OPCAT could lead to real changes. There are some instances in Australia where
government authorities are willing to violate human rights, even where the UN
has commented on the violations. There is a need to maintain realistic
expectations. In response,
Susan Biggs noted that the preventative visits have led to positive changes
in New Zealand to date.
3: The benefits of preventive monitoring of places of detention
monitoring places of detention – from a prisoner’s
Brett Collins, Coordinator, Justice Action
Brett Collins is also the spokesperson for Justice Action. He led a significant campaign regarding the right of prisoners to vote and has represented prisoners in New Zealand regarding the impact of the privatisation of prisons. He also has personal experience of imprisonment.
The presentation commenced with the presentation of a paper that:
- called for consultation with people in detention as part of the process of implementing OPCAT
- observed that people in detention are particularly vulnerable
- criticised aspects of the new prison in the Australian Capital Territory, particularly the facilities available for difficult prisoners
- observed that current inspection mechanisms have not led to effective change
- expresses concern about relying on current inspection mechanisms in a NPM under OPCAT.
There are approximately 27,000 prisoners in Australia. Prisoners are citizens who will return to the community. If they are mistreated in prison they are likely to be resentful and less productive community members. They are also more likely to reoffend.
Justice Action believes that prisoners and other detainees should be engaged as part of the OPCAT process. OPCAT will not lead to positive change without direct involvement of those it seeks to protect. Consultations about OPCAT should include a voice for detainees and staff who work in places of detention.

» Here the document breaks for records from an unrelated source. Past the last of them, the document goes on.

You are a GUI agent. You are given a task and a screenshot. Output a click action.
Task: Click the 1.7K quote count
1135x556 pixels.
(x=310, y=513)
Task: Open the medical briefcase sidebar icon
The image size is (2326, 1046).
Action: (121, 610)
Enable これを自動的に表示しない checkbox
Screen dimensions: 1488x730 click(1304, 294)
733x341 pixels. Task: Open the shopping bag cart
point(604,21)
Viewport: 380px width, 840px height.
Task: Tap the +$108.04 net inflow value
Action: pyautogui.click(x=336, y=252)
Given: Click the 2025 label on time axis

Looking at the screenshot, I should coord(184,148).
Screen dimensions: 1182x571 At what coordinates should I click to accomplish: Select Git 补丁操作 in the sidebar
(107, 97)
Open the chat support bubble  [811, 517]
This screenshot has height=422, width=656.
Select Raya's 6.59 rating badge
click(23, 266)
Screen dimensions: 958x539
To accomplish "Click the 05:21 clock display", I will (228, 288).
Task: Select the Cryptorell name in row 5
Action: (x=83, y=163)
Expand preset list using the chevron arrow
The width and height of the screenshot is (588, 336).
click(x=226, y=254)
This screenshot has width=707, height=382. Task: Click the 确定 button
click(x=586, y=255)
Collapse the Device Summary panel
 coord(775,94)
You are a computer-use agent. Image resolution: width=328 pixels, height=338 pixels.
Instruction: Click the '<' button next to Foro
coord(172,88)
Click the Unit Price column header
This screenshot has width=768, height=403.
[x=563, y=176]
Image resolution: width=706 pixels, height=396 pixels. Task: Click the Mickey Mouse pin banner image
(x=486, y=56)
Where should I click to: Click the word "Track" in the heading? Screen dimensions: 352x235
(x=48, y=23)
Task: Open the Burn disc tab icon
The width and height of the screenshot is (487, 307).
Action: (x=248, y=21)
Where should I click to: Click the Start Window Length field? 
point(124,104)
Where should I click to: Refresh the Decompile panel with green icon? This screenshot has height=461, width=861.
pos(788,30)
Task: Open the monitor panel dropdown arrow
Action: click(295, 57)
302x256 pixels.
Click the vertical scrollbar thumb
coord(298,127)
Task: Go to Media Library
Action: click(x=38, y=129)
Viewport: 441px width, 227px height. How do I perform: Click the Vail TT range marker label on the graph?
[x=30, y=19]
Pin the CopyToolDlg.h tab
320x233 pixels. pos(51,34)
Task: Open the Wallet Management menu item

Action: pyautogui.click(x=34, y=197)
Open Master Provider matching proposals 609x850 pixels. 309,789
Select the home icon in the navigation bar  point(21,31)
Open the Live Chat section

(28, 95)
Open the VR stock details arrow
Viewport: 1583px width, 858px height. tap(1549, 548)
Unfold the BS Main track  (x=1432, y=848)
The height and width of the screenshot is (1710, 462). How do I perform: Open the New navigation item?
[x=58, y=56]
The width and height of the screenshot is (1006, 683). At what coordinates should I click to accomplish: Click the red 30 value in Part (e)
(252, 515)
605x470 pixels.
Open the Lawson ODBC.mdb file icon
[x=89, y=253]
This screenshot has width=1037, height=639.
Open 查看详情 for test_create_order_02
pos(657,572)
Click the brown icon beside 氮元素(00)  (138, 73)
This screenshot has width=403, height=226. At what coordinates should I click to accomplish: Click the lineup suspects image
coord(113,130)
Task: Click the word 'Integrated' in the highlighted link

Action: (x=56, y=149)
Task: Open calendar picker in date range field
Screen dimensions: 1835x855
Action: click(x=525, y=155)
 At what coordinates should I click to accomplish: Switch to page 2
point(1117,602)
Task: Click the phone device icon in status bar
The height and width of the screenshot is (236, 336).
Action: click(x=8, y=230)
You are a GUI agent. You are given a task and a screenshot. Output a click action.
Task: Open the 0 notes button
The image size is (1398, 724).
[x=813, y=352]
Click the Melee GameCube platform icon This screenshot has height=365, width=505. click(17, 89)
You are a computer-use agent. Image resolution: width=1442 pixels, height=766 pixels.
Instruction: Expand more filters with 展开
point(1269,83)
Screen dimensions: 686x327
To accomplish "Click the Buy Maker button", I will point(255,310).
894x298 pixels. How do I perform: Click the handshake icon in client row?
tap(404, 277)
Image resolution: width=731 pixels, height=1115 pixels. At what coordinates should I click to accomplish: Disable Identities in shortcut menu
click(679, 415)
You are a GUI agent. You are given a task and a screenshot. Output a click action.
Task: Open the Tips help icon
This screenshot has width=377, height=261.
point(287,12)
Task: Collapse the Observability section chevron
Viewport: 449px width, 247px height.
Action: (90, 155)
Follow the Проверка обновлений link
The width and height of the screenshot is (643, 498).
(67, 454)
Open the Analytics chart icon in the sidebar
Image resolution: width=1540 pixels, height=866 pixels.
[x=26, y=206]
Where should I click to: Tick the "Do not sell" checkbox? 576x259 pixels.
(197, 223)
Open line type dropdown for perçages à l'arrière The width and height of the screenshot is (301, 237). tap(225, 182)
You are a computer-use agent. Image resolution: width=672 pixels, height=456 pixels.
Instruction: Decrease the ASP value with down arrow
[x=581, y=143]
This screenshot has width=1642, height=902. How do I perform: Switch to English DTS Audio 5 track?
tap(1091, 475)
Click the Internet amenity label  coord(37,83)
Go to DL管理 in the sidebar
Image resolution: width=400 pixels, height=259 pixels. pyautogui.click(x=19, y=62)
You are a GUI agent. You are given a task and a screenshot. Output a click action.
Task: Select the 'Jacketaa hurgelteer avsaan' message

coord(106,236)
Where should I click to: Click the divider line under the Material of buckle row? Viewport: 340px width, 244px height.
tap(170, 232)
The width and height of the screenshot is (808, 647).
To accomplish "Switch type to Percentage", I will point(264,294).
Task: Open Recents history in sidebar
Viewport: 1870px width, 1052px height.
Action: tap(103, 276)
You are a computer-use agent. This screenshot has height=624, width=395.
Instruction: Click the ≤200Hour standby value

Current inspection mechanisms are not very effective in preventing mistreatment of people in detention. An inspection mechanism under OPCAT must be different to be effective.
An independent monitoring mechanism must have sufficient resources to be truly independent.
It is also necessary to utilise existing prisoner-focused mechanisms for consultation and communication. The presenter proposes using the prisoner representative structure of Inmate Development Committees, which enable a form of cost-free continual monitoring. He also proposes using existing technology within prisons, for example video camera monitoring, to allow prisoners to raise concerns with NPMs as well as their families and communities. Finally, non-government organisations and the ex-prisoner community should be strengthened to enable them to coordinate information to the NPM.
monitor places of detention and how can we do a good job of it?
Neil Morgan, Inspector of Custodial Services, Western Australia
The presenter acknowledged the traditional owners of the land and noted the
need to ensure participation by relevant Indigenous groups at future OPCAT
seminars and consultations.
Monitoring places of detention is important because history shows that abuses
can and do occur, although often not deliberately. OPCAT is focused on torture
and other cruel, inhuman or degrading treatment. In practice, the NPM is the
most important mechanism, rather than the SPT.
Requirements for NPMs
Under OPCAT, NPMs are required to conduct regular visits. They must have
functional independence and be provided with unfettered access to places of
detention and relevant documents. Detainees who speak with the NPM during visits
need to be protected from victimisation. The NPM reports will not necessarily
always be public documents.
OPCAT in Australia
In 2008 Neil Morgan and Richard Harding provided a report to the Australian
Human Rights Commission (AHRC), Implementing the Optional Protocol to the
Convention Against Torture: Options for Australia. In Australia, it is
difficult to identify all of the places of detention, especially the places
controlled by intelligence services. An up-to-date inventory is needed. It is
necessary to identify all of the existing monitoring agencies, which is also a
difficult task. OPCAT ought to increase visibility and transparency.
Office of the Inspector of Custodial Services (OICS)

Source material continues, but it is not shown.